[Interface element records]
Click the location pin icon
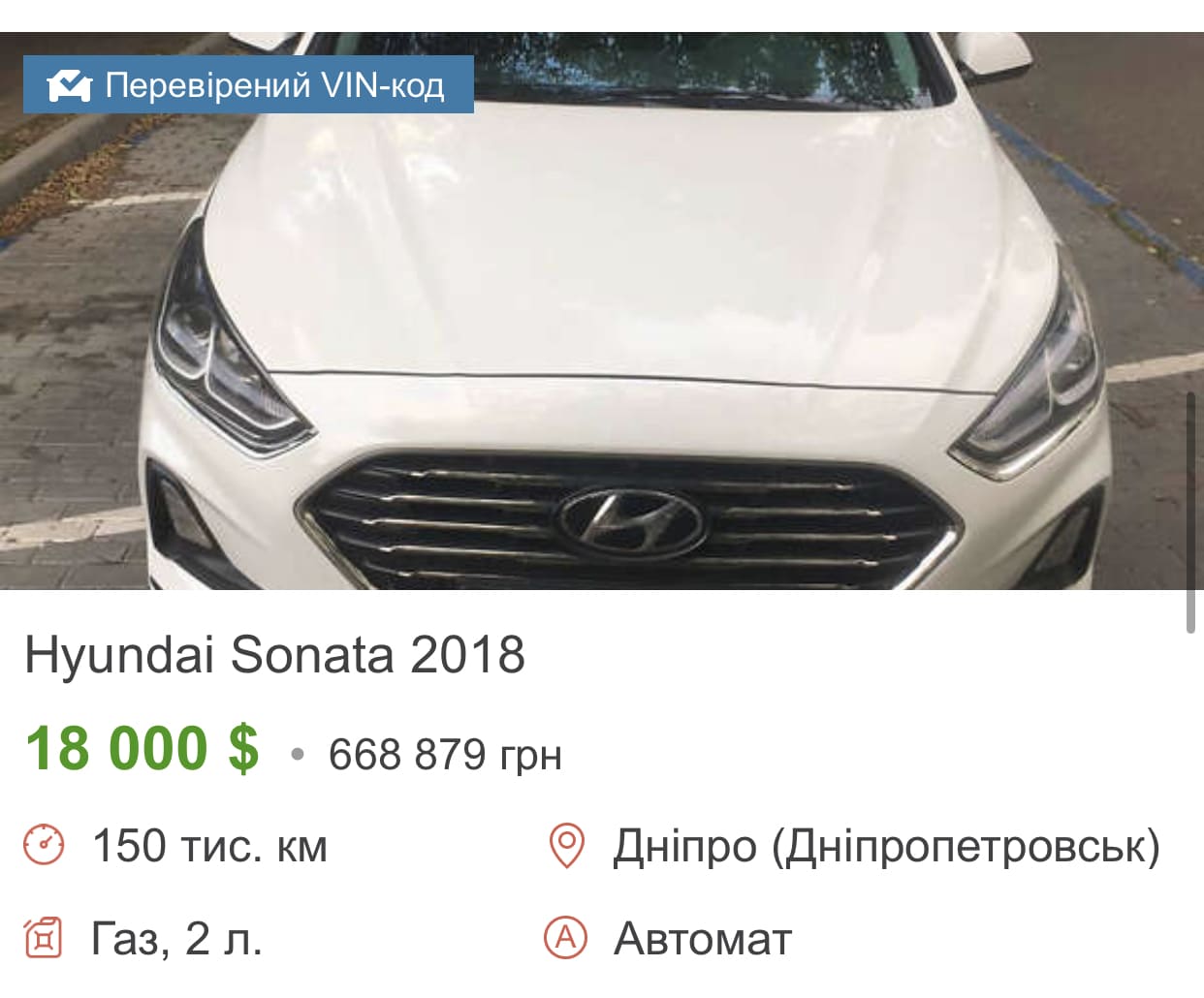 (x=566, y=845)
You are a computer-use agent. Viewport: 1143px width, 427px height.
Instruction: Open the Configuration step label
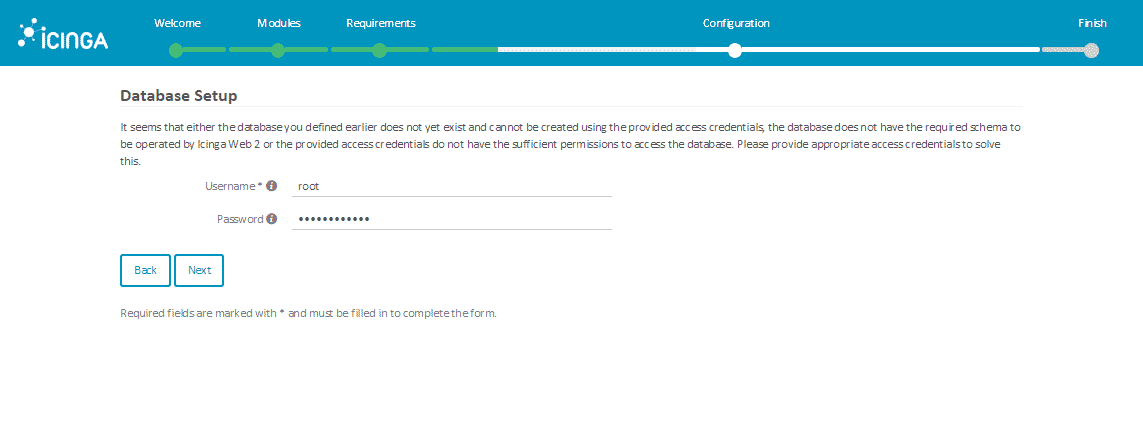[736, 23]
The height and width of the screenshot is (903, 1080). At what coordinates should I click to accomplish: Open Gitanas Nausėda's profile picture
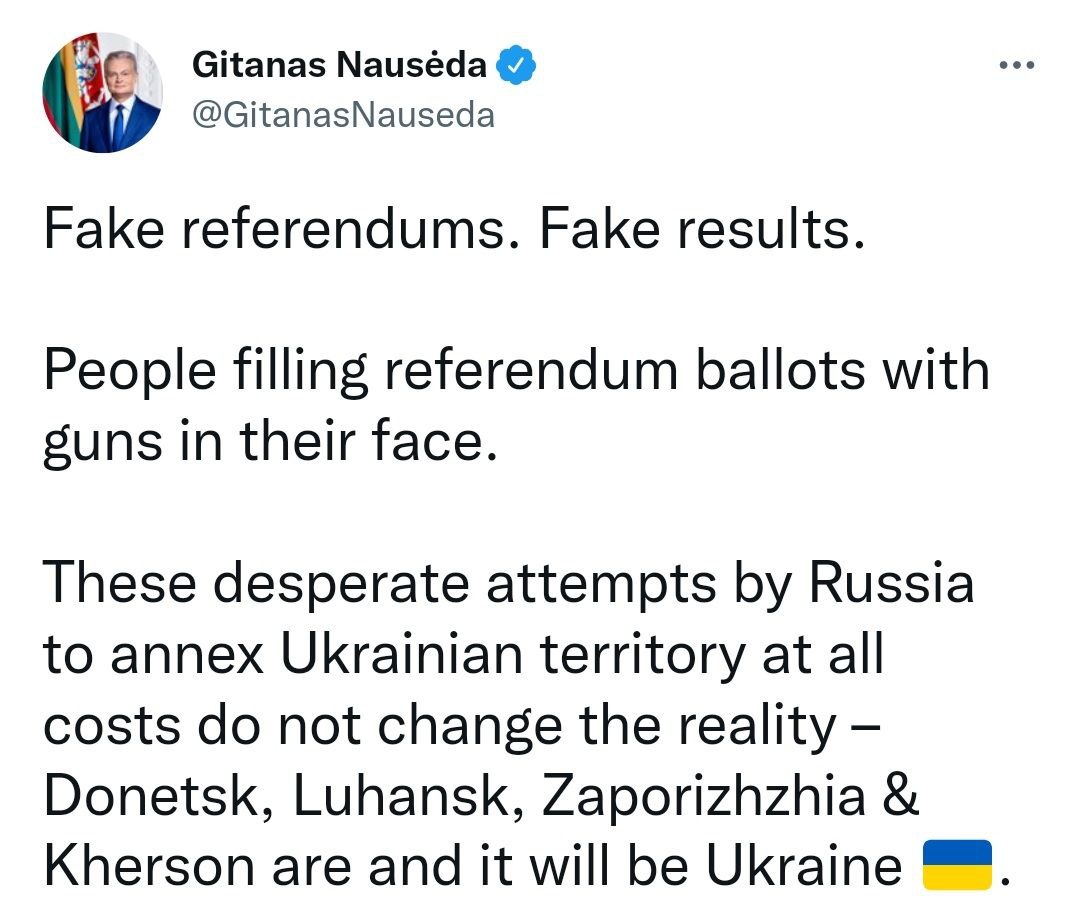click(x=103, y=93)
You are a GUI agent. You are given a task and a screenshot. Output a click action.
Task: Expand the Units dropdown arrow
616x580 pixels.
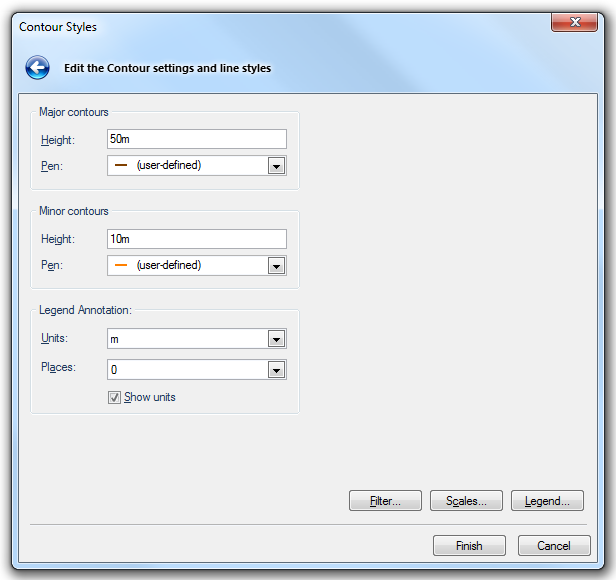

§ Job
Recast the lines above as a JSON list of strings, one string per line, with blank lines skipped. Leave the pictures out.

§ Written reply
[
  "Click the location pin icon",
  " (x=566, y=845)",
  "You are a computer-use agent. Viewport: 1143px width, 427px height.",
  "Instruction: Open the Configuration step label",
  "[736, 23]",
  "The height and width of the screenshot is (903, 1080). At what coordinates should I click to accomplish: Open Gitanas Nausėda's profile picture",
  "click(x=103, y=93)",
  "You are a GUI agent. You are given a task and a screenshot. Output a click action.",
  "Task: Expand the Units dropdown arrow",
  "616x580 pixels."
]